Оборачиваюсь и вижу повторенного зеркальными стеклами Олега Туржанского.
— Я так и думал, что встречу вас здесь. Портье сказал, что вы пошли прогуляться. Рад вас приветствовать и снова с вами работать. И прошу меня извинить за опоздание, — у меня маленький контракт, сегодня снимал для телевидения.
Знакомлю Олега с моими сотоварищами и говорю:
— Поразительно! Найти нас в этой толкучке на Елисейских полях!
— Нюх и немного удачи, — улыбается Олег.
И Олега не пощадило время. У него нездоровый вид, длинные поредевшие серые волосы странно взбиты — грива потрепанного жизнью циркового льва.
От льва попахивает винцом.
— У вас все в порядке, Олег?
— У меня был инфаркт… Но не будем об этом говорить.
— А божоле?
— Разумеется.
— Ну давайте вернемся в «Сильву» и поговорим о деле. А потом позвоним Амбруазу. Он в Париже?
— Не знаю. Видел его в последний раз, когда здесь дублировали на французский язык «Черное солнце».
В гостинице объясняю Олегу, что мы приехали изучить архивы Мечникова в Пастеровском институте, где он проработал много лет, познакомиться с музеем-квартирой Луи Пастера и снять несколько кадров без актеров для нашего фильма «Плата за истину».
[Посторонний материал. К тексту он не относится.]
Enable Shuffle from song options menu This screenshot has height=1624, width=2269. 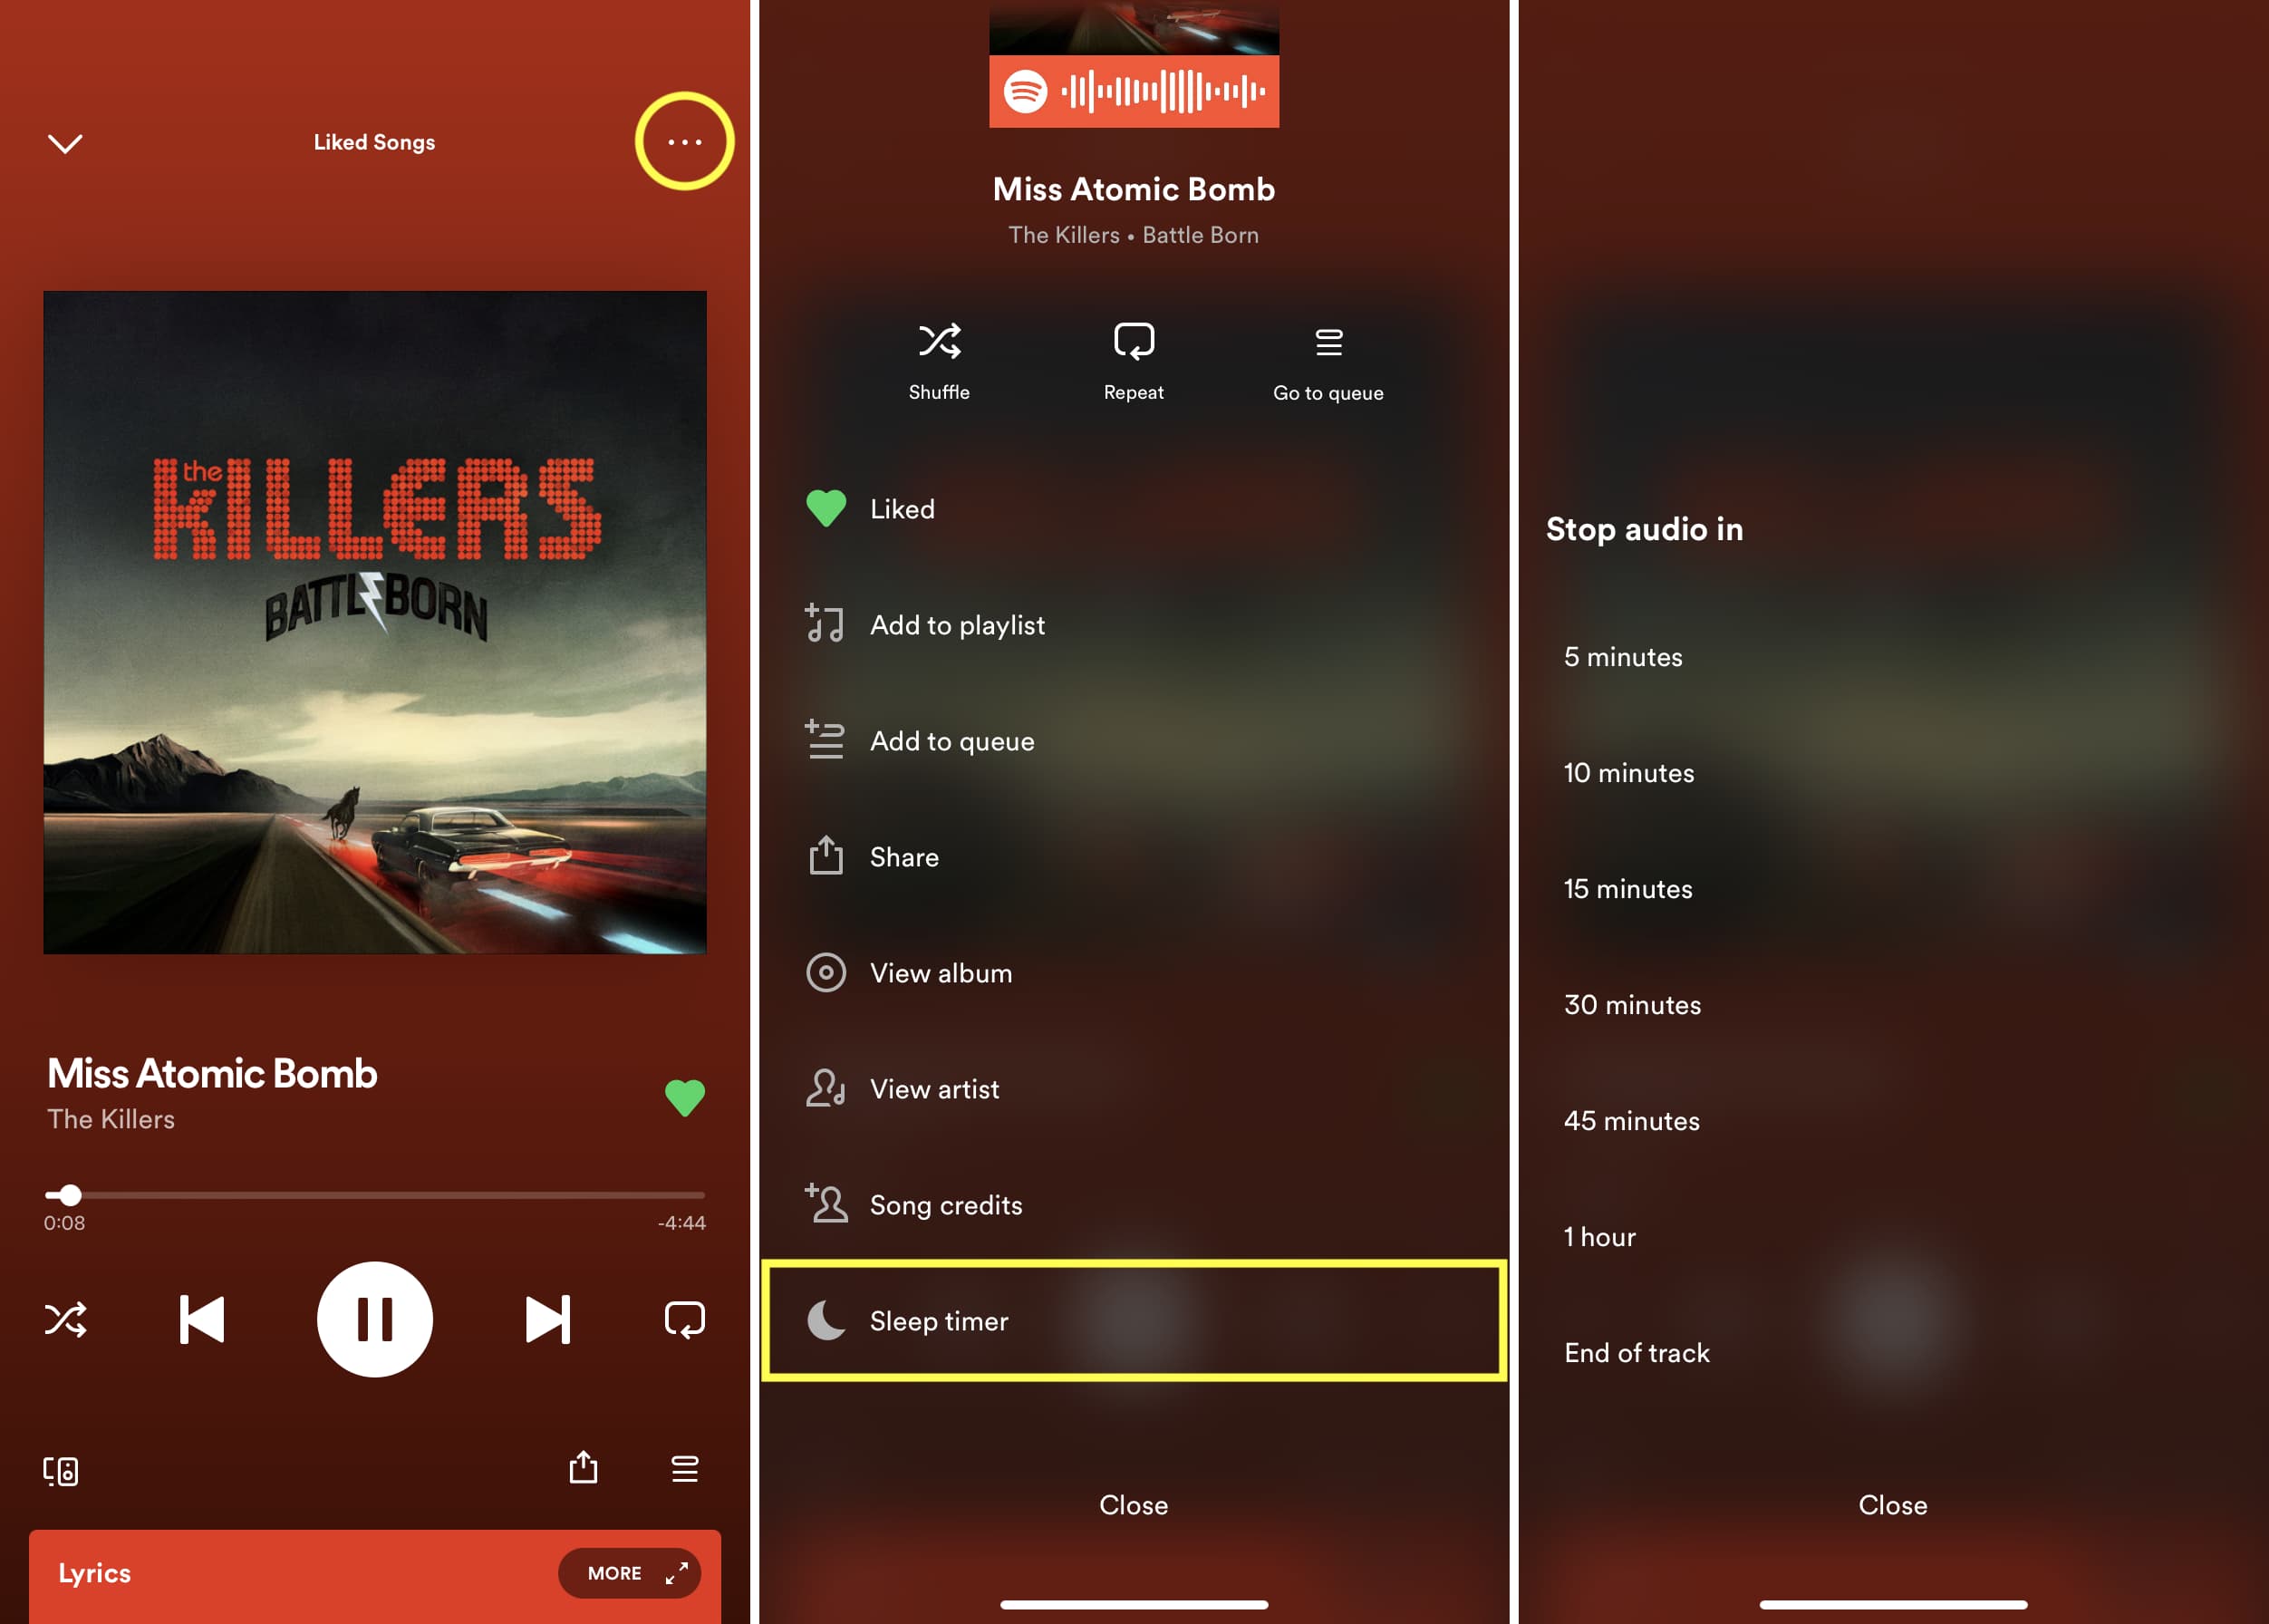point(939,361)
Олег просматривает режиссерский сценарий, отпечатанный типографским способом в виде книжечки в мягкой голубой обложке, и мы намечаем план работы. Но прежде всего я прошу Олега соединить меня с Амбруазом. Я непременно должен его увидеть, хотя и не имею никаких практических целей. Олег несколько раз подряд набирает номер Амбруаза, но телефон его молчит.
На следующее утро едем в Пастеровский институт, и я излагаю дамам-консерваторам, то есть хранителям музея, свой взгляд на взаимоотношения Мечникова, Пастера и доктора Ру (кстати, институт находится на улице его имени).